-- Tasks and exercises --
A) In the analysis of WikiLeaks, on what date did Julian Assange take refuge in Ecuador's embassy in London?
B) Rewrite the part of the WikiLeaks analysis between "We cannot affirm" and "June 19, 2012.", inclusive, replacing "embassy" with "diplomatic mission".
C) Proceed with the analysis of WikiLeaks from the point where it stops.

Analysis: Why has WikiLeaks moved against Turkey following failed coup?

Analysis: Why has WikiLeaks moved against Turkey following failed coup?

When the famous WikiLeaks site surfaced years ago and started to uncover the US State Department correspondence, many celebrated the site, considering it a manifest victory in the world of freedom of expression and media, especially since it spread the dirty laundry of American embassies and the State Department’s conspiracies around the world. 

Further, there were no Arab media which did not hail WikiLeaks. They hosted thinkers, analysts and experts to analyze the seriousness and the importance of WikiLeaks in the political and media spheres.

Perhaps the factor which pulled our attention most to the site is that it presented itself to the world as a defying entity to the US and the West, exposing their dirty laundry and making their secrets public.

The Western campaign against WikiLeaks contributed to increasing the website’s popularity and publicity, especially when the Swedish government accused the owner of the website, Julian Assange, of raping a Swedish girl and asked Britain to extradite him to Sweden.

The White House also demanded to extradite Assange to the US to place him on trial for exposing the nation’s diplomatic files. Also US Army soldier Edward Manning – currently known as Chelsea Manning – was sentenced in August 2013 to 35 years of imprisonment for leaking classified document to WikiLeaks after being assigned in 2009 to an Army unit in Iraq as an intelligence analyst.

All this made us rejoice way too much of the site, sympathize and stand in solidarity with it on the grounds that it is facing the big powers of the world and exposing their political, diplomatic and media files.

Were we fooled by WikiLeaks as it supported those who protested and prosecuted it in the beginning like the US and others?

We cannot affirm yet that the site is a US or a non-US extortion arm, especially since its owner took refuge in Ecuador’s embassy in London to escape the West’s pursuits, and is still there until this moment.

One month ago, Assange completed his fifth-year asylum in the embassy in London, which he took refuge in on June 19, 2012.

What is strange is the fact that the site remained active despite its owner’s asylum in the Embassy of Ecuador, and specifically targeted Saudi Arabia over a year ago when it published the correspondence of the Saudi Foreign Ministry.

What is even stranger is that it became close to Russia and Iran, especially since the owner often appears onRussia Today, publishing his electronic scandals in the Iranian-affiliated Lebanese Al-Akhbar newspaper, which caused some to accuse WikiLeaks of working for the benefit of Iran against Saudi Arabia, especially since it has not targeted Iran or Russia so far.

-- Data to examine --
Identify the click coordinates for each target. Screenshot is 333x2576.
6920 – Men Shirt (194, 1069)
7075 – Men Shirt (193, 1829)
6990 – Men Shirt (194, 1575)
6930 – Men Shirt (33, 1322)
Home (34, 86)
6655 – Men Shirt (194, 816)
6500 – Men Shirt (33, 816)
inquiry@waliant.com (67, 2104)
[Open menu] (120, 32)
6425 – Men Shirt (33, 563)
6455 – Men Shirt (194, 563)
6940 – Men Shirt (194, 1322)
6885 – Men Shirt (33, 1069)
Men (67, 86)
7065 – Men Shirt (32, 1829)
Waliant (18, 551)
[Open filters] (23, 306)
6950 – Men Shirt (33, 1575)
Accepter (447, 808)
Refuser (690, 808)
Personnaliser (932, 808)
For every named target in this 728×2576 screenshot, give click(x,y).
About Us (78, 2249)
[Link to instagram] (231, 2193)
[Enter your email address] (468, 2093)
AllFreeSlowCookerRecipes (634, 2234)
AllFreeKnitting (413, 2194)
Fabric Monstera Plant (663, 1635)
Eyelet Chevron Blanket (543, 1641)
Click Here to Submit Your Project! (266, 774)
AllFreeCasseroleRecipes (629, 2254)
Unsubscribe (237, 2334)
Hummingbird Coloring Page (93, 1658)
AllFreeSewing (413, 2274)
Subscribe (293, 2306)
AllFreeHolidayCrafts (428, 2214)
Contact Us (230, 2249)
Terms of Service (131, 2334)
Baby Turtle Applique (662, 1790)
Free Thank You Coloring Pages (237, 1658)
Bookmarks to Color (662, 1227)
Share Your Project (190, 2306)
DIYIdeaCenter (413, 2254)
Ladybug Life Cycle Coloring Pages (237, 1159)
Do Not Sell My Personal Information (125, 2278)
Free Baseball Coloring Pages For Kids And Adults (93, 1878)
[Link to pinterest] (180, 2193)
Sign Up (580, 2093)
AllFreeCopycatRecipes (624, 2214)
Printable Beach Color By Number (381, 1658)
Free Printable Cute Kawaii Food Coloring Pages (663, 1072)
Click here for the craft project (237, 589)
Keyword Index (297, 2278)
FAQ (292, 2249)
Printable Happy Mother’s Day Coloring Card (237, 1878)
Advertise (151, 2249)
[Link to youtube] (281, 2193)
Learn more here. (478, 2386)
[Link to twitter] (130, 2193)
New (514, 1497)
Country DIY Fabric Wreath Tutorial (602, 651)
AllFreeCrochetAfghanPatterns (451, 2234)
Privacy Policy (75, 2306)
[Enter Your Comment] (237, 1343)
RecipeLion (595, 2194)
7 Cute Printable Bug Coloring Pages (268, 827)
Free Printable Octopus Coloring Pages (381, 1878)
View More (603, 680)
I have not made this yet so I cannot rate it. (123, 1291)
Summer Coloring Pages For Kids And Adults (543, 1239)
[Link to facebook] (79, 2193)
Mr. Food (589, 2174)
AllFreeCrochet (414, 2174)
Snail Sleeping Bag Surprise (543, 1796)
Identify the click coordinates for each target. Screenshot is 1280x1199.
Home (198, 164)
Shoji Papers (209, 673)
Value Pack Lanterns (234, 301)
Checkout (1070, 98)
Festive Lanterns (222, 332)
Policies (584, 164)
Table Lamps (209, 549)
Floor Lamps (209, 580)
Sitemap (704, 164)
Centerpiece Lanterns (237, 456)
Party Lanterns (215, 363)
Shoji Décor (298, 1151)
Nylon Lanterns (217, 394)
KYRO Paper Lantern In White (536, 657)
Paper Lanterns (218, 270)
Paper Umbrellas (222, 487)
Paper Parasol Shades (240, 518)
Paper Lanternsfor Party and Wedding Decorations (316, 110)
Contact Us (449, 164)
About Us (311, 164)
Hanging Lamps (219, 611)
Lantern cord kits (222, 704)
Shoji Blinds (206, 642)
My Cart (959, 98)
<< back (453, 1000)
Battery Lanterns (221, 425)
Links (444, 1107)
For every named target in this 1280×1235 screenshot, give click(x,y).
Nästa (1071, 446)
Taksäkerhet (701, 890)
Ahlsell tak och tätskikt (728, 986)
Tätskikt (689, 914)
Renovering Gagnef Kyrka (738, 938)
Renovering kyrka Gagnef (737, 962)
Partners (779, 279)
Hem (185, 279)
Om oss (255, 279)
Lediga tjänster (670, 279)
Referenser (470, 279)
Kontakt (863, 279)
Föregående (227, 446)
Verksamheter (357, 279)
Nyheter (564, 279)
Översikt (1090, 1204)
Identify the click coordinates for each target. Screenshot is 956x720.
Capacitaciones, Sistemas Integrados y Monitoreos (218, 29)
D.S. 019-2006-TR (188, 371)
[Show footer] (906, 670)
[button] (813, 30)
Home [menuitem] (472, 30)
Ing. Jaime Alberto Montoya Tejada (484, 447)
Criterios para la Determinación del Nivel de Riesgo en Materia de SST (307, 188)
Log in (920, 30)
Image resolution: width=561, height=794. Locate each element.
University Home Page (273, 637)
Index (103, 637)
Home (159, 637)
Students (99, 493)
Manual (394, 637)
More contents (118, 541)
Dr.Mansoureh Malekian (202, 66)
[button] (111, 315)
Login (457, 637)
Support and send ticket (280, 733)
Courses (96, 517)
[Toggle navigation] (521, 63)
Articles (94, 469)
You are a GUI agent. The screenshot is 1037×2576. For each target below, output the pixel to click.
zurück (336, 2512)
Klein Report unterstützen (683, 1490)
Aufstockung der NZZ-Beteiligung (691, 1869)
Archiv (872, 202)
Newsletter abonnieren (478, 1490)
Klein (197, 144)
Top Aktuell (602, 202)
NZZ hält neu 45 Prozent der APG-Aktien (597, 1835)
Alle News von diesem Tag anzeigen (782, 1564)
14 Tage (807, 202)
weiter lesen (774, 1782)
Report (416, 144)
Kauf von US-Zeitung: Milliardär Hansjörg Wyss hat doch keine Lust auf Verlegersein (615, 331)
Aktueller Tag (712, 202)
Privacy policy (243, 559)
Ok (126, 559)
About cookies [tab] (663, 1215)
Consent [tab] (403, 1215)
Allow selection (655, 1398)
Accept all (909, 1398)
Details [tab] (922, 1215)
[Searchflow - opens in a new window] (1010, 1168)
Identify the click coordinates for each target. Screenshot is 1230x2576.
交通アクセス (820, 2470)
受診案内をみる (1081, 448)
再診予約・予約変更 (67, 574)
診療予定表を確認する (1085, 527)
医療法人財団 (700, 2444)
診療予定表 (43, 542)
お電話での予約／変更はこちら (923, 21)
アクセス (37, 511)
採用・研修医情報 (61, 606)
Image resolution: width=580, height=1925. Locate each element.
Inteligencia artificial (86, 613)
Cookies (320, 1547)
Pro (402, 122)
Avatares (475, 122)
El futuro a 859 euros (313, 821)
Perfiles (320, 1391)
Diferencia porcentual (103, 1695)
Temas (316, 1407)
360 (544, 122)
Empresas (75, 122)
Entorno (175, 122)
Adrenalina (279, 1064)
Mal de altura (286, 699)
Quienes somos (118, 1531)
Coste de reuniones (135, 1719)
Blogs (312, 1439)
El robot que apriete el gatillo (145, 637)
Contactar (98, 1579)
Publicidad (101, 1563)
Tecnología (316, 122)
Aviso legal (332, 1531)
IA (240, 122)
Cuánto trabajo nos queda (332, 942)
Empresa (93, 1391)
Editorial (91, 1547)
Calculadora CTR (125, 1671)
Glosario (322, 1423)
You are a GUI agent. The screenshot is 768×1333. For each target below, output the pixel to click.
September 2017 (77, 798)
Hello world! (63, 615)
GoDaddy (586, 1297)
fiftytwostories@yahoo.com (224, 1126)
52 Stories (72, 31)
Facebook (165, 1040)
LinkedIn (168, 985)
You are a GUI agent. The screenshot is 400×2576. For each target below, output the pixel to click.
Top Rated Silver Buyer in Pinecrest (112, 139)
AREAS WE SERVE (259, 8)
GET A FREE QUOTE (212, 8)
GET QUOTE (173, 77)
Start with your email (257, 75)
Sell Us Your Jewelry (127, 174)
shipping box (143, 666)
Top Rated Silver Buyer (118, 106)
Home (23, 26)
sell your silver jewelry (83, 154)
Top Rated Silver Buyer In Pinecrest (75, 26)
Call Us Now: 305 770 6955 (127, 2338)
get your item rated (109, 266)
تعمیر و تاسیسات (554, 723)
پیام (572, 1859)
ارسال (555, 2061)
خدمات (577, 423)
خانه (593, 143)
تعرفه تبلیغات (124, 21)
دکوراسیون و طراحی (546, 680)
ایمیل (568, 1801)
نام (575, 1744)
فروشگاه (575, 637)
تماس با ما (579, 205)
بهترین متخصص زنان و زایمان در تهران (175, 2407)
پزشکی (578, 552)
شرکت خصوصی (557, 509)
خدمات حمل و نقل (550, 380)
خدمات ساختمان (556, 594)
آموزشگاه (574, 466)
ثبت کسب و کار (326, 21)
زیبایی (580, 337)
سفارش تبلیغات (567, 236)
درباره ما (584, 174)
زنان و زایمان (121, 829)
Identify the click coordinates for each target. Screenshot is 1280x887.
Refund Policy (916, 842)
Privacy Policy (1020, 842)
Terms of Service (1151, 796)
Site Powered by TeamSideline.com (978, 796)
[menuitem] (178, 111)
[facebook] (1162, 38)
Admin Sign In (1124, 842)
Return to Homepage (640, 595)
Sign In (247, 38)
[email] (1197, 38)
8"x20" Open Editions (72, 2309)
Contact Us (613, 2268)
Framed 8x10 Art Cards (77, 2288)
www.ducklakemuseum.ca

-- Task responses --
A) June 19, 2012.

B)
We cannot affirm yet that the site is a US or a non-US extortion arm, especially since its owner took refuge in Ecuador’s diplomatic mission in London to escape the West’s pursuits, and is still there until this moment.

One month ago, Assange completed his fifth-year asylum in the diplomatic mission in London, which he took refuge in on June 19, 2012.

C)
We are not trying in any way to point fingers at the website as much as we are trying to ask some questions about its movements and selectivity, nor can we even accuse it of being an arm of one. However, when we see it receiving a very warm welcome in the Russian and Iran media, we then have the right to ask: Why is this shameless rapprochement between WikiLeaks on the one hand and Russia and Iran on the other hand?

What raises our suspicion even more now is that the website suddenly moved towards Turkey after the coup against the Turkish President Recep Tayyip Erdogan failed.

Why all of a sudden has the site begun publishing confidential correspondence of Turkish parties, especially the ones belonging to the ruling Justice and Development Party (AK Party), after Erdogan and his party came out victorious against the military junta, which tried to overthrow them a few days ago? 

The Turkish government felt that the site is openly targeting it after the failure of the coup, so it ordered to block the site in all parts of the country.

Is it not the right of the Turks and all those who sympathize with them to wonder now: Why is this timely publication of the correspondence of Turkish parties? In whose favor is WikiLeaks trying to expose the political and partisan Turkish files? Many of them – Turkish senior officials included – accused the US of arranging the coup against Erdogan, especially since the Turkish government arrested many of the officers involved in the coup attempt in the Turkish Incirlik base which the US has used for decades and which the US considers a vital American spot in Turkey?

Some have asked: Are the WikiLeaks attempts to blackmail Turkey now and pressure it through media following the failure of the coup in retaliation for the Turkish authorities’ abortion of the American plan?

Did Russia and Iran order the site to target Turkey after their betting on the fall of President Erdogan failed?

These questions and more are sweeping the social media outlets, especially on the accounts of millions of Arabs who sympathize with Turkey and rejoiced the failure of its coup.

Have Turkey’s enemies – like the US, Russia, and Iran – begun the implementation of Plan B against Turkey via WikiLeaks, after the failure of their Plan A – the military coup?